Dana Hamilton, Writer and Anti-Diet Dating Coach
  • HOME
  • COACHING
  • Writing Portfolio
    • PLAYBOY
    • FULL PORTFOLIO
  • PRESS
  • SOCIAL MEDIA
  • Contact Me

Eat, Drive, F*ck: True Stories From My Year-Long, Sex-Positive Road Trip Across the Country and Back

Goodbye forever, Asheville!

2/13/2018

 
A few weeks ago, I scared the crap out of my AirBNB host because I was sitting out on the back porch around midnight in complete darkness. She had gone out to recycle something and I made her jump. The mist that had been beading on my canvas parka was turning into steady rain. I was chain-smoking even though I hate cigarettes and never smoke. Looking back, I realize this is something Dana in College™ would have done when she felt like being a total shit.​

My AirBNB is very nice. It’s so convenient to everything that walking everywhere isn’t weird, the house is super clean and smells nice, there’s a dog (!) who I say “Good morning, sir!” in a dumb baby voice to every morning, and did I mention that my host is a therapist?

So when she found me on the back porch like a scene from a Tim Burton movie, we struck up a conversation. I told her about how miserable I was here. How it was very hard to connect with people. How I was bored. How it was emotionally draining to not be able to date (one of my favorite things to do!) much because of the sheer amount of misogyny—subtle and not so subtle—perpetrated by the men here and how none of them were used to being called out on it. How I missed talking to others with big dreams and big ambitions (outside of getting married, a house, and kids) and an entrepreneurial spirit. How no one was weird here outside of “Phish fan”-brand weird (we get it—you smoke weed and wear tie dye and live in an RV voluntarily). How I had been desperately looking for the people with insane origin stories, wants outside of staying in Asheville forever, and interest in having something other than “average” conversation. (Please note that I ultimately found some fabulous people here who these attributes did not apply to, but they were few and far between.)

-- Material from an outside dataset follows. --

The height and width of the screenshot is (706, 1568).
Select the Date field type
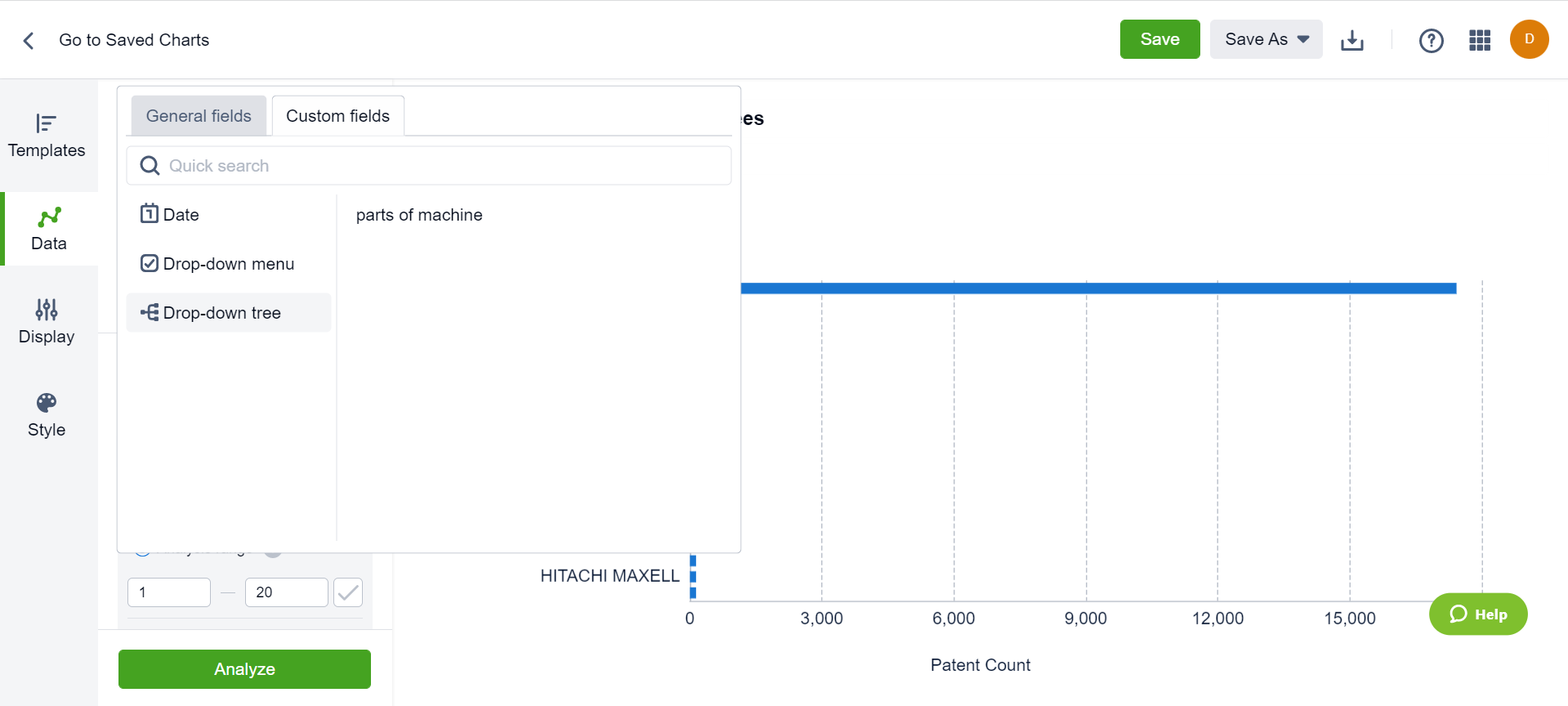point(181,215)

My host stood in the doorway in the freezing cold in only her pajamas to talk to me about how the periods of discomfort in our lives teach us the most about ourselves. Now listen. My host is a total badass with a degree in wilderness therapy. She has dug holes in the ground to sleep in. She has worked in places that are only accessible by helicopter. I’m living in a house with heat and toilet paper and coffee. There is no comparison in terms of the level of survival skills we have had to develop and employ. But we talked about the feeling of being by yourself and how it shapes the mind. It fucking sucks, but it opens you up in a way that is very unique. It’s raw and it hurts. Something I wasn’t expecting from this leg of the trip is how I became more receptive to pain and more aware.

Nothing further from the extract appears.